I kind of think of this as being like buried treasure.
posted by Dreadnought at 9:02 AM on July 3, 2010 [4 favorites]


You need to find someone who is unknown and is going to become really famous then get things associated with them. An old backstage pass is worthless, but think how much one to a Beatles show when they were in Germany would now be worth. Their was probably a first book published this year or last by the guy that will win the Nobel in 2040, get an autographed first edition from that person now while it's easy. Of course you would need hundreds of things from people who will be forgotten, and just hope one pays off.

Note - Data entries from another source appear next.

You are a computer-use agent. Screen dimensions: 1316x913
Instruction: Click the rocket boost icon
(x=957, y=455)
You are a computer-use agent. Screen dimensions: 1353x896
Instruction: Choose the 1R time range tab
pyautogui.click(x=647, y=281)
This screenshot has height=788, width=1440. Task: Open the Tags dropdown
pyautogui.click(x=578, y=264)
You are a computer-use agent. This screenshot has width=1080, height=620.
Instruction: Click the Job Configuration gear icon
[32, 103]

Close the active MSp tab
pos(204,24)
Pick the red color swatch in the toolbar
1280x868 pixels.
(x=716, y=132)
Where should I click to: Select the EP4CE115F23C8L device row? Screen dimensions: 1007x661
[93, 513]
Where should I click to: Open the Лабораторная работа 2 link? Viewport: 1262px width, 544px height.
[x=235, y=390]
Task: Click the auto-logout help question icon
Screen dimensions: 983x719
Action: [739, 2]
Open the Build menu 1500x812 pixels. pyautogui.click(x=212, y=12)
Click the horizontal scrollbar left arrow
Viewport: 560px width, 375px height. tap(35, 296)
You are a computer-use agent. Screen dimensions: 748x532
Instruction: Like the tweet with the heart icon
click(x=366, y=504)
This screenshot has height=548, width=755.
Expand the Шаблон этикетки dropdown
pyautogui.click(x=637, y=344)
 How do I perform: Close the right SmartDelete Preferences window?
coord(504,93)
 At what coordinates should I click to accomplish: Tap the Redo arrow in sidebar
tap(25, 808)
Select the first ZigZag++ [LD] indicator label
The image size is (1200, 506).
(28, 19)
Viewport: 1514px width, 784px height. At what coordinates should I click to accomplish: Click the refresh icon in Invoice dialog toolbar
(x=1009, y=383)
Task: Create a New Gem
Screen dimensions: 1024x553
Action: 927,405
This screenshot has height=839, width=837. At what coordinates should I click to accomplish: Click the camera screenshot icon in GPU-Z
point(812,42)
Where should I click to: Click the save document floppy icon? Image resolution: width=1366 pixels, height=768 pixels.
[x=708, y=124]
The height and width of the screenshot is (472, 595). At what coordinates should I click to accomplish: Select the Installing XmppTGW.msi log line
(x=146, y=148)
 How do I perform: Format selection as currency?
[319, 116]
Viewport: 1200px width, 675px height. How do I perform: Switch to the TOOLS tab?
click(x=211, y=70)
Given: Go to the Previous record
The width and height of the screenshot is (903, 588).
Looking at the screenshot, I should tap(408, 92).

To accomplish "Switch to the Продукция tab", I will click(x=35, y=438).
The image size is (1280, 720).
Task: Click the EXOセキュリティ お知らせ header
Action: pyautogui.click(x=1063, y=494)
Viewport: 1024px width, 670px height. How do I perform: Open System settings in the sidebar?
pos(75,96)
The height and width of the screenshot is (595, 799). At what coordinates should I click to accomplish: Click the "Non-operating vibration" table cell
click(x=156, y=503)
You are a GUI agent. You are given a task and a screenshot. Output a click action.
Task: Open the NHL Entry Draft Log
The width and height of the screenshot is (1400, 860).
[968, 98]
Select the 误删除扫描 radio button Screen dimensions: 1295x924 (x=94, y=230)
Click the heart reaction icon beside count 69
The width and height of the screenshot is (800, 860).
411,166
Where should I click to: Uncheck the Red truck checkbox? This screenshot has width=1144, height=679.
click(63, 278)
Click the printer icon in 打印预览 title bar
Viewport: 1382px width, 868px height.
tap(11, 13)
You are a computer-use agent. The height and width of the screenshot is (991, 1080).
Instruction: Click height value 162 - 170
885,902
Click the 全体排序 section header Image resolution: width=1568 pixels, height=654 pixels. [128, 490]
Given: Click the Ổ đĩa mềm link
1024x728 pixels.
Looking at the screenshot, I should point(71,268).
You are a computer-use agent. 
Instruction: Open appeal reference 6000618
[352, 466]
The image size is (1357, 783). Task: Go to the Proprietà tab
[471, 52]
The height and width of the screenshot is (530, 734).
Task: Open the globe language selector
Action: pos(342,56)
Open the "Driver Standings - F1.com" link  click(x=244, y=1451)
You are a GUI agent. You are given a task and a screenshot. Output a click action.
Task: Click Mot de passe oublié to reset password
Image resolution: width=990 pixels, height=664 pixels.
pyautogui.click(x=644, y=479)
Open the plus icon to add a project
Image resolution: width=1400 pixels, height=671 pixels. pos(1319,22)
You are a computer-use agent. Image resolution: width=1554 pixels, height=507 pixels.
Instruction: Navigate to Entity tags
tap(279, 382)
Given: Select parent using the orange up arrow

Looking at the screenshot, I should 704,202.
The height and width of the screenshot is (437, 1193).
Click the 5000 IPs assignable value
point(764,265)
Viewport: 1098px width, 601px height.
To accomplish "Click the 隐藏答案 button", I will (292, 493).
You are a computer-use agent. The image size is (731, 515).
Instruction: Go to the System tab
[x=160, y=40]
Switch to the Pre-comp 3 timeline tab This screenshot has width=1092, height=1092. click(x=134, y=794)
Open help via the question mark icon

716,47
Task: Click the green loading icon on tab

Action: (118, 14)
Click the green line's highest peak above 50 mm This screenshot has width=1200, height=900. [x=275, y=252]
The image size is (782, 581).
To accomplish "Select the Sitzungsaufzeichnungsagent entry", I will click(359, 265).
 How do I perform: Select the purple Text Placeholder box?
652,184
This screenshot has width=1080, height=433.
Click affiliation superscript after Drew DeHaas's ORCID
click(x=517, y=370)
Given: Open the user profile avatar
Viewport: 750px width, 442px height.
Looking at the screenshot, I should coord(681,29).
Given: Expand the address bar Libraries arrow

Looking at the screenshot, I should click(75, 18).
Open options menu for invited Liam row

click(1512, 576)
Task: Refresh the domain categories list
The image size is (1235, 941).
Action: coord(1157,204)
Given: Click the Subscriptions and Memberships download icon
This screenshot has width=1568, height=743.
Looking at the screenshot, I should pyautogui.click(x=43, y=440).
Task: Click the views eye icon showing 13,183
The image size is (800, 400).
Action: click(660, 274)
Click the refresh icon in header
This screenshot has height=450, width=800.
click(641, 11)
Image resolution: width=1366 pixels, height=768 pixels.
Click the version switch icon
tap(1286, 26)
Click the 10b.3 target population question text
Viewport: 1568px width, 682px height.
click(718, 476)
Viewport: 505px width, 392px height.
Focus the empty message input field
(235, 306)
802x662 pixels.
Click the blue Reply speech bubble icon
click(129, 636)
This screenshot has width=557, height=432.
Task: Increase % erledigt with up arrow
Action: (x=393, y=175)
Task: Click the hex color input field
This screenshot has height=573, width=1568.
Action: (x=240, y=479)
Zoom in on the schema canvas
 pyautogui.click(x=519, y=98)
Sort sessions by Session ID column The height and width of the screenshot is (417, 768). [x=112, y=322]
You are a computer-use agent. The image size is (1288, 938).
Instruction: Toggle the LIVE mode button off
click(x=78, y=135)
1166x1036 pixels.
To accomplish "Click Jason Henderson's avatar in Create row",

The safest, more sure fire way to do this, would be to get the rookie cards for every new player in the major leagues, NBA, NFL, NHL and the Premiere League. A few of those players will be on all-star or national teams in five years and the card will be worth real money; at least one or two will get into the halls of fame in twenty-five years and they will be worth a lot. They won't appreciate like a painting from the next Picasso, but they're easier to find.
posted by Some1 at 9:16 AM on July 3, 2010


A big chest of nifty coins has been in style as far as treasure goes since well, slightly after the invention of the coin. They're also nigh on indestrucatble. All these paper related answers have value, but how disappointing to dig up a box and find the treasure's gone mouldy, or had rotted, or is damply welded into a big lump?

Coins take a lot to damage. Commemorative and foreign currency is not expensive and only gets cooler with time.
posted by Jilder at 9:33 AM on July 3, 2010


Money can buy these things, but to the kind of person who is digging up treasure, might be worth well more than the money they require.

Pogs with a super sweet (preferably holographic) slammer.
An old Game Boy/Gear with a classic game or four with them. Or even a Dreamcast, Atari, Neo Geo or something.
An easily obtainable full set of comic books. The Atlantis Chronicles (7 issues, easily found, origin of Aquaman) comes to mind.
Something easily handmade, but labor intensive. A chainmail coif maybe. Now THAT would feel like treasure if you dug it up.
Chocolate gold coins, plastic swords and eyepatches in a wooden chest.
This is random, but i'd be excited about it: That same chest full of lighters. Not plain colored ones, either, but Ozzy lighters or something. Maybe one or two shaped like a pig or a motorcycle or whatever. Or even just a weird novelty lighter.

Now, I'm not really sure if your focus here is on (eventual) monetary value, or on the thrill of finding buried treasure, so i might be way off.
posted by cmoj at 10:59 AM on July 3, 2010


For the price of a stamp...

For that matter, particular stamps would be interesting choices.
posted by DarlingBri at 11:23 AM on July 3, 2010


You should buy and bury these.
posted by Kid Charlemagne at 12:31 PM on July 3, 2010


Sometimes electronics become more valuable with age. E.g. old video game systems and computers become vintage collector's items. If you have an old iPod or iPhone lying around, you could seal it in a plastic bag and bury it as treasure. In 20 years maybe it'll be a relic of "Apple's mobile revolution."